I was not prepared for planning my life around naptimes.

I was not prepared for facing continual failure--working all day long toward a clean, organized house and obedient children, but at the end of the day, facing a disaster wherever my eyes rest, and disobedient children to boot.

I was not prepared for never being able to sit down and read--ANYTHING--without a continual stream of, "Mommy? Can you...? Mommy? Can I...?"

I was not prepared for wrestling with the hard questions I had never thought about. Like, if you think your kid has lied, but you're not sure, do you punish them, or risk launching them into a pattern of lying that will take you years to purge out of their system? Should I spank, then hug, or hug, then spank? What if my kid wants to hug me the whole time they are in time out--is that rewarding disobedience, or showing that punishment is loving?

I only thought I liked challenges. What I really liked was CONQUERING challenges. I loved reaching the top of the cliff and looking down on what I had climbed. I loved the thrill of pitting myself against a day and coming out victorious. But this continual, grinding facing of myself, my weaknesses, my insecurities? Not so much.

I was not cut out for this.

But the great thing is, God cut this out for me. He ordained that I face myself, find out who I am, and in the process, learn to love like I have never loved before.

This weekend, feeling a little suffocated, I took a little time out to go away for a walk and pray. Alan was playing with the kids in the yard, but they saw me walking away. "Mommy!" went up the unanimous squeal, and everyone dashed to me, to hang on my legs and make me feel like screaming. I hugged them all, disentangled myself and ordered them to go to Daddy. Relief mingled with wistfulness as I watched them bound up the hill toward him. I could hardly tear my eyes away from their sweet little figures! Such stifling responsibility. Such intoxicating love.
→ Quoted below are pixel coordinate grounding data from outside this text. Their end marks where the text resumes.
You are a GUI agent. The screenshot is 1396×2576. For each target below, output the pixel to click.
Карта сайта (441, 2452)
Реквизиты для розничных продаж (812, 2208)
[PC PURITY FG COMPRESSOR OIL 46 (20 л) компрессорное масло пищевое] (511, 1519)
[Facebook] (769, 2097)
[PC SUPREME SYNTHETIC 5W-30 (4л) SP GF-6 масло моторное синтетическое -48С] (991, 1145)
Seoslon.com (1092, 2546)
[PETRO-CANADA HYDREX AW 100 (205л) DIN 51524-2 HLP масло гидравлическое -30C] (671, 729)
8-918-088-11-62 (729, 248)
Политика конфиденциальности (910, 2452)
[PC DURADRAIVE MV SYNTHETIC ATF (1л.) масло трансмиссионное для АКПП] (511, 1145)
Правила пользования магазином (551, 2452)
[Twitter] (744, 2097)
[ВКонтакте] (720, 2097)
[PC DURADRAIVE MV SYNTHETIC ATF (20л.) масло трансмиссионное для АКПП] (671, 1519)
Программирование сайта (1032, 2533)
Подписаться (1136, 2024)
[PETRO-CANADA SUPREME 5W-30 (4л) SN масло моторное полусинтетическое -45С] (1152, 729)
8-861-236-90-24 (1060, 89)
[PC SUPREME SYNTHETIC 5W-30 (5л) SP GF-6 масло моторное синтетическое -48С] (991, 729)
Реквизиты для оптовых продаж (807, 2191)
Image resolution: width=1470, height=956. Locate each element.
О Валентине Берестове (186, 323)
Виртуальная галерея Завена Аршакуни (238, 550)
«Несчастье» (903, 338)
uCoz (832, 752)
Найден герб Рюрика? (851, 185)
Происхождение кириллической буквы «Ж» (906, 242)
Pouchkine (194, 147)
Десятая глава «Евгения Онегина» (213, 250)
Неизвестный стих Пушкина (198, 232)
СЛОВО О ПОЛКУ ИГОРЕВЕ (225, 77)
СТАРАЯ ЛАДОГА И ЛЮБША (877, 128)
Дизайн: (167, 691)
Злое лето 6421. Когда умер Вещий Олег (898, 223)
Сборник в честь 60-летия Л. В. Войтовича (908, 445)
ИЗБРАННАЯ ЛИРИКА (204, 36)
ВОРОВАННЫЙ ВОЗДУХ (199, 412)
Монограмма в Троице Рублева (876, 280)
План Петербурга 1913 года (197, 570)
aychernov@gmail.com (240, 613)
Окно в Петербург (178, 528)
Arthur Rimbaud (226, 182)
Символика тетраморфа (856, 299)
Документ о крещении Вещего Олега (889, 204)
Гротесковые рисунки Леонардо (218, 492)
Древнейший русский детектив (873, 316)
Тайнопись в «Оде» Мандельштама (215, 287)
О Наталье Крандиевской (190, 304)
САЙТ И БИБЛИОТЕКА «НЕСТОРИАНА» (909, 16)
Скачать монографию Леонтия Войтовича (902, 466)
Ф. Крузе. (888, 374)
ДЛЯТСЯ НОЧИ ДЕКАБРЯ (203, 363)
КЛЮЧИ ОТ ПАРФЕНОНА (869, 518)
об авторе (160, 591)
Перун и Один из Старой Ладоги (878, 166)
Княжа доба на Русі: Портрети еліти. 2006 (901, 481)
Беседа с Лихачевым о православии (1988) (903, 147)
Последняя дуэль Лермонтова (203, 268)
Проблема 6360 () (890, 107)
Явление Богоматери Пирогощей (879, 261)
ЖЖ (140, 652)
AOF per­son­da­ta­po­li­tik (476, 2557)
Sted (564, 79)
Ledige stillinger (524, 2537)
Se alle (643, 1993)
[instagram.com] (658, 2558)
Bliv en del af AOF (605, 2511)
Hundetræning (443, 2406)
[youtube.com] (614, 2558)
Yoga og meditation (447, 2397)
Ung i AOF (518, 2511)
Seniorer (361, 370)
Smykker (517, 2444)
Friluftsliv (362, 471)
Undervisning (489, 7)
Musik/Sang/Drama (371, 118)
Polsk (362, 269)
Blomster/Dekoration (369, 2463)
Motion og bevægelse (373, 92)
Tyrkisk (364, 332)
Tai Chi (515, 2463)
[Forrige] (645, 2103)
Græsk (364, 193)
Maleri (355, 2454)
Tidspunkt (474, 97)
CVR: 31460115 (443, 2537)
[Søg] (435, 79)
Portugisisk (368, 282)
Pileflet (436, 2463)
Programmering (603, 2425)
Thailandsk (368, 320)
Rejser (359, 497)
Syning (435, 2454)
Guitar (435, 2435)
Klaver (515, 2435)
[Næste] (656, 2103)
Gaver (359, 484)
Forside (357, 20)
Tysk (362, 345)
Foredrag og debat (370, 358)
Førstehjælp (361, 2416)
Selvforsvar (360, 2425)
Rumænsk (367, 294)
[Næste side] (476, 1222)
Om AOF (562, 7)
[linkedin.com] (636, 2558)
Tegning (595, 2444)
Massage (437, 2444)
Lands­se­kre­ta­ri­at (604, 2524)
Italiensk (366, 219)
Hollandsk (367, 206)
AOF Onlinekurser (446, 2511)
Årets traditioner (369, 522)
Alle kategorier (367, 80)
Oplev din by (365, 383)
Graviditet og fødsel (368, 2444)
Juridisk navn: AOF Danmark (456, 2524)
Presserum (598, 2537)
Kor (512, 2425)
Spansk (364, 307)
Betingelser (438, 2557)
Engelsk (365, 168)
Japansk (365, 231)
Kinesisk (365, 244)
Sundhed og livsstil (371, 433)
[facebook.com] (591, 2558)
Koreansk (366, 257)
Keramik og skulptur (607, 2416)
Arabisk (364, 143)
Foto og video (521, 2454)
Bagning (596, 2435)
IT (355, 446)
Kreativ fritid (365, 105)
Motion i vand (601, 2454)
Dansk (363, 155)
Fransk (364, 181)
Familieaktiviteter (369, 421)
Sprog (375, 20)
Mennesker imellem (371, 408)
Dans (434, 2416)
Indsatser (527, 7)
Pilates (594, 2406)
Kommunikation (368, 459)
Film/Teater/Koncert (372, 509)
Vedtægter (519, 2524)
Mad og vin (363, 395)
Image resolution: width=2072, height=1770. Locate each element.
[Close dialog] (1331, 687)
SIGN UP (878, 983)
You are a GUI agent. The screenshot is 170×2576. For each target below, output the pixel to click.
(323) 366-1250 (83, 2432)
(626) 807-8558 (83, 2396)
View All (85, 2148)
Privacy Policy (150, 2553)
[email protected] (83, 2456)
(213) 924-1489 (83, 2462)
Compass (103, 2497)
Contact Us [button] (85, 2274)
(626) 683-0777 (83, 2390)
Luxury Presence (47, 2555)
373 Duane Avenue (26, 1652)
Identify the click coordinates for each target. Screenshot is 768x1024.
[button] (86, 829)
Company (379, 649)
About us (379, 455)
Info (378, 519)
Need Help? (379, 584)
Why do I write all of this? (LOL...I'm not sure!) I guess I wonder what people think of me sometimes. I hang around with all of these awesome college students, and I hear about their dreams and goals. They feel so confident of what they want to do, who they want to marry, who they are. And I think, well, that's a good thing. I loved that feeling. "I know what I'm going to do today, and tomorrow, and for the rest of my life..." But life's road has bends that you can never imagine, and here I am, on a totally different page than I ever dreamed I'd be--a boring, stay-at-home, homeschooling mom (school starts tomorrow for Anaya), days plotted out carefully in order to get meals cooked, laundry done, groceries bought, bills paid, children disciplined, floors swept, and manners taught. I sit down in the doctor's office and choose Parenting magazine out of the stack--who could have imagined? It just wasn't me. But I can't say it isn't me now. I'm starting to settle into being a different person than I used to be. I don't want to climb mountains, sleep on the street with the homeless, or raft dangerous rivers, because my kids might think that that's a good idea, and it's not, because they could get hurt, or die...

My paradigm is just so different, sometimes I look in the mirror and can't believe I'm me.

But in some ways, maybe I like the new me better.

And what about the old, adventurous me? The one who has a vision and a passion for a school? The one who felt she would just die if she couldn't make it happen?

Well...let's just say that some things never change. And I'm learning that dreams shatter, but visions bend.